Amazon has secured a $17.5 billion senior unsecured delayed-draw term loan facility, providing the company with additional financial flexibility as it continues one of the industry’s largest AI and data center expansion programs. According to a filing with the U.S. Securities and Exchange Commission, the facility allows Amazon to draw funds as needed rather than receiving the full amount upfront. The company stated that the proceeds will be used for “general corporate purposes,” though the financing arrives as Amazon significantly increases spending on AI infrastructure and cloud capacity. The loan was arranged through a consortium of major financial institutions, including Citibank, BofA Securities, JPMorgan Chase, HSBC, and Wells Fargo.
Financing Arrives as AI Infrastructure Spending Accelerates
The new credit facility comes amid a period of unprecedented infrastructure investment across the cloud industry. Amazon Web Services (AWS), the company’s cloud computing division, continues to expand data center capacity globally to support growing demand for AI training, inference, cloud services, and enterprise workloads. During its most recent earnings report, Amazon disclosed capital expenditures of $43.2 billion in the first quarter of fiscal 2026. The company also indicated that annual capital spending could reach approximately $200 billion this year, reflecting the scale of investments required to support next-generation AI infrastructure. The spending places Amazon among the largest investors in AI-related infrastructure worldwide, alongside other hyperscale cloud providers expanding compute capacity.
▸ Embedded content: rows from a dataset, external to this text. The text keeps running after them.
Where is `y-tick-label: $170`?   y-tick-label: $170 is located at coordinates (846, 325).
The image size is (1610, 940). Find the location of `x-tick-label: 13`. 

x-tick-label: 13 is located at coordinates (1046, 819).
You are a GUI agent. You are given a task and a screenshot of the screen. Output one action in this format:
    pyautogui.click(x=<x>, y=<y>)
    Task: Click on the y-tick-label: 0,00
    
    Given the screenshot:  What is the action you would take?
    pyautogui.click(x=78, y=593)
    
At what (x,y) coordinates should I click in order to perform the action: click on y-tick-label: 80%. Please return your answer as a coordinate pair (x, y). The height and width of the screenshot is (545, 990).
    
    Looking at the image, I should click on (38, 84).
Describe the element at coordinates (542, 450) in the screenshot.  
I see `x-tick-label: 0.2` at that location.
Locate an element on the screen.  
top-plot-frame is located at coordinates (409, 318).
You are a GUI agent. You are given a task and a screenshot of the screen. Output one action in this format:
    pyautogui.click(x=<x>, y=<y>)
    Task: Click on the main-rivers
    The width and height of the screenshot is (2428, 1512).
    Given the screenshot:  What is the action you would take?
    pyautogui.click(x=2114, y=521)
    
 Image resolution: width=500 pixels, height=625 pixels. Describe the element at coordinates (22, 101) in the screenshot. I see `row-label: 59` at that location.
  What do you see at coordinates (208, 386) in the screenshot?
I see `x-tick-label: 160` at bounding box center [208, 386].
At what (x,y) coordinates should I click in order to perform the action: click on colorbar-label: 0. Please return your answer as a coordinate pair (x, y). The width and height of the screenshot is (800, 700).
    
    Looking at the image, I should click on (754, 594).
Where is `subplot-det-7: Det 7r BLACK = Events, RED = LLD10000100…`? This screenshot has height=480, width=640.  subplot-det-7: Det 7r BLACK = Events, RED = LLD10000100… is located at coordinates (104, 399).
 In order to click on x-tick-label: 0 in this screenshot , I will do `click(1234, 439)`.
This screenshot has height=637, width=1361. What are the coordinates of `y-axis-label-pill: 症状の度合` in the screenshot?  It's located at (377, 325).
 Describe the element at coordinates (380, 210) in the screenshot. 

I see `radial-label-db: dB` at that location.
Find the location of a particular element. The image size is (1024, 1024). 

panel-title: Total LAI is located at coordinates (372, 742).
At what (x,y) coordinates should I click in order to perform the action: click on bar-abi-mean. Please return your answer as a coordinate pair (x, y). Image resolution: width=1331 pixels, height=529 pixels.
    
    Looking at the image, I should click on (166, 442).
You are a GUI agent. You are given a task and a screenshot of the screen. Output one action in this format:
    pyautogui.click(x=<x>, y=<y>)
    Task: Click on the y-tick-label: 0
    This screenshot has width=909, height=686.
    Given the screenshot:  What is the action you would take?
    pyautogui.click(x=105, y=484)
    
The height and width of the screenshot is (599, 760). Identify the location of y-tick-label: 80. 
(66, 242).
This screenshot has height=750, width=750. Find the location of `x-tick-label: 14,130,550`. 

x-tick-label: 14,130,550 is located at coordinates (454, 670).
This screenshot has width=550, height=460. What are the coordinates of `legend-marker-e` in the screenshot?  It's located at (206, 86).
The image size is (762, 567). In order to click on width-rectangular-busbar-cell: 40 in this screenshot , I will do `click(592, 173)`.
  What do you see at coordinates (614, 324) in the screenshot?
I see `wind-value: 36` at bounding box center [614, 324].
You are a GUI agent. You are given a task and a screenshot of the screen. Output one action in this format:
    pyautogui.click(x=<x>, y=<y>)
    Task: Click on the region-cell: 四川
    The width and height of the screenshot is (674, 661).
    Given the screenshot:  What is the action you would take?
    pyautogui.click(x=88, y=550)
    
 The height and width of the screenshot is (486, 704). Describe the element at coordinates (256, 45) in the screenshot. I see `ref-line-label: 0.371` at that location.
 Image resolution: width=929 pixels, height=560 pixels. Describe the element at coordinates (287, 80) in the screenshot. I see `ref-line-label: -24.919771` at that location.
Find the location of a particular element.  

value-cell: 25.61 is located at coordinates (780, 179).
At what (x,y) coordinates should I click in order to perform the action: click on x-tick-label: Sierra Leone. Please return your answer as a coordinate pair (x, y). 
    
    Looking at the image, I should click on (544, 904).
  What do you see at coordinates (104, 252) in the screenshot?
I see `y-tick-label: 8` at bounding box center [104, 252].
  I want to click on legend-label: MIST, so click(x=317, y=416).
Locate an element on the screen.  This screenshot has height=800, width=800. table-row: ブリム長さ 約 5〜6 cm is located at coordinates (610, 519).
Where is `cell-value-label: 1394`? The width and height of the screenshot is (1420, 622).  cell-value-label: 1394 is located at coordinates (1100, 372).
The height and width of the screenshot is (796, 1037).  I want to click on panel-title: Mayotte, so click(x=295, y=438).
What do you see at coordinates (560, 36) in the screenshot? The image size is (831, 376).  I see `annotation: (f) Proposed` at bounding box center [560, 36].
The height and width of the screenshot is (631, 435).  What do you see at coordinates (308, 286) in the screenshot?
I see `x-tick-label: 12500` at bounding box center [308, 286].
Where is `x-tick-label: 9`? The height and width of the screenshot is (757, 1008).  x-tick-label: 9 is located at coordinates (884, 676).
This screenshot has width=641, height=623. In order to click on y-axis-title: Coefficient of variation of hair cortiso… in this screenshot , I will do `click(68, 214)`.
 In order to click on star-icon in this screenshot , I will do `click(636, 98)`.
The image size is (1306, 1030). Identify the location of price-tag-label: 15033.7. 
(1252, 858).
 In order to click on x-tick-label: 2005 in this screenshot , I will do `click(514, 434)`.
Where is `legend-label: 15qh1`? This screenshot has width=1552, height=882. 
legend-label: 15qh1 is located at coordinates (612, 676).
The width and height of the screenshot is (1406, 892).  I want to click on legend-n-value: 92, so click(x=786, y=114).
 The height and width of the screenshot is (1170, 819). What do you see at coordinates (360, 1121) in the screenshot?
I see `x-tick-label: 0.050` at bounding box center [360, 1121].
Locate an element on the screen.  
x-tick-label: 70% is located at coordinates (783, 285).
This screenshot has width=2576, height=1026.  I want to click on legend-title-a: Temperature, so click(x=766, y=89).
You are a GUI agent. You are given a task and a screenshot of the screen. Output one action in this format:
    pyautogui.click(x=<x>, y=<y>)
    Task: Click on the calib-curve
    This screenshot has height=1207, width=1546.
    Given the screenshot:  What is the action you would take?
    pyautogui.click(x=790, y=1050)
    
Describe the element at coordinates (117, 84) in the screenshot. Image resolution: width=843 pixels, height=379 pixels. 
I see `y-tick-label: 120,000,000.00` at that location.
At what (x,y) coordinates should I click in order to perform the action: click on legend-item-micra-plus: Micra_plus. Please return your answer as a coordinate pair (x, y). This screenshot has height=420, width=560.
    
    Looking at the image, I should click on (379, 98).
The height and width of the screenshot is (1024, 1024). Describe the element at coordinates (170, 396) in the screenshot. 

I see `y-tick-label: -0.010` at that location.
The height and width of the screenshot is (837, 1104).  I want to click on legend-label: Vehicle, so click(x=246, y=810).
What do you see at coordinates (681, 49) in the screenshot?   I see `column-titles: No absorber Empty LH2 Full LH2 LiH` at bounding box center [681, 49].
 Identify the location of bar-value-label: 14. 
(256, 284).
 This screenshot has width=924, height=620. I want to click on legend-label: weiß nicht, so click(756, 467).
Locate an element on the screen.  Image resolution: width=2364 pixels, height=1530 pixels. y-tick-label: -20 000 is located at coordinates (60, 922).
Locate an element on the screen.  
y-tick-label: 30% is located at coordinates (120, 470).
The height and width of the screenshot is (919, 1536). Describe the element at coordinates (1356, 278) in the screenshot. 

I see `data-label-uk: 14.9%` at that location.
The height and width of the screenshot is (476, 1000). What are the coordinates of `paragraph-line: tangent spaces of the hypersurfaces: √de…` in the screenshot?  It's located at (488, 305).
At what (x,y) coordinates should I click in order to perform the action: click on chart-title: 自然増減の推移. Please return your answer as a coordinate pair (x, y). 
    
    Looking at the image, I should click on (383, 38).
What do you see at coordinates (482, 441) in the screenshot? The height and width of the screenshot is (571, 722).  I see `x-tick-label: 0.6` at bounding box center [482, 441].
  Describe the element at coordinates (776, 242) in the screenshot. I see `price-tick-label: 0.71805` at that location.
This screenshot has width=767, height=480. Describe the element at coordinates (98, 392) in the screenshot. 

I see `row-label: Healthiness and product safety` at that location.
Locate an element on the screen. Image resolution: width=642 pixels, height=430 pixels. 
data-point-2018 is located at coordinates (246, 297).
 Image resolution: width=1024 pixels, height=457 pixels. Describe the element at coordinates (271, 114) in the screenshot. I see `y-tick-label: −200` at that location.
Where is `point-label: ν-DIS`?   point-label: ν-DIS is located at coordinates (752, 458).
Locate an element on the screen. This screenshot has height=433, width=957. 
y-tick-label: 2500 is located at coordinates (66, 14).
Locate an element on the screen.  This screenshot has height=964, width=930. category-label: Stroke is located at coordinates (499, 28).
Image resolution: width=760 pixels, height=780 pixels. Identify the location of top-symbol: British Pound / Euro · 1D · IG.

Delayed-Draw Structure Provides Flexibility
Unlike a traditional term loan, the delayed-draw structure allows Amazon to access capital over time as funding needs arise. This approach gives the company flexibility to align borrowing with construction schedules, infrastructure deployments, and broader capital allocation strategies. The structure has become increasingly common among large corporations undertaking multi-year investment programs. The filing did not specify individual projects tied to the facility, but the timing aligns with AWS’s ongoing global infrastructure buildout.
AWS Continues Large-Scale Data Center Expansion
The cloud division remains at the center of Amazon’s AI strategy. As enterprises increase AI adoption, cloud providers are facing growing demand for compute resources, networking infrastructure, storage systems, and advanced AI services. Meeting those requirements has triggered an industry-wide wave of data center construction. According to company disclosures, AWS brought approximately 3.8 gigawatts of data center capacity online during 2025, adding significant compute resources to support future growth. The expansion reflects broader market trends as hyperscale operators race to secure power, land, networking infrastructure, and hardware required for AI deployments.
Additional Debt Financing Supports Capital Strategy
Alongside the U.S. loan facility, Amazon also recently filed for a five-part debt offering in Canada valued at up to C$14 billion (approximately US$10 billion). The additional financing highlights how major cloud providers are increasingly turning to debt markets to help fund infrastructure investments while preserving operational flexibility. AI infrastructure projects often require substantial upfront capital commitments for land acquisition, data center construction, networking systems, power infrastructure, and computing equipment. As a result, financing strategies have become a critical component of long-term expansion plans.
AI Infrastructure Becomes a Capital-Intensive Race
The scale of Amazon’s latest financing underscores how rapidly AI infrastructure spending is increasing across the technology sector. The industry’s focus has shifted beyond AI models toward the physical infrastructure required to support them. Data centers, power systems, networking equipment, and cloud platforms have become strategic assets in the competition for AI leadership. For AWS, continued infrastructure expansion remains essential as customers deploy larger AI workloads and demand access to increasingly powerful compute environments.
Market Implications
Amazon’s $17.5 billion credit facility reflects the growing financial demands of the AI era. As hyperscale operators continue expanding capacity, access to capital is becoming as important as access to chips, power, and real estate. The company’s latest financing move provides additional resources to support a data center buildout that is already among the largest in the industry. With AWS projecting substantial capital expenditures and continuing to add new capacity worldwide, the loan reinforces the scale of investment required to support the next phase of AI infrastructure growth.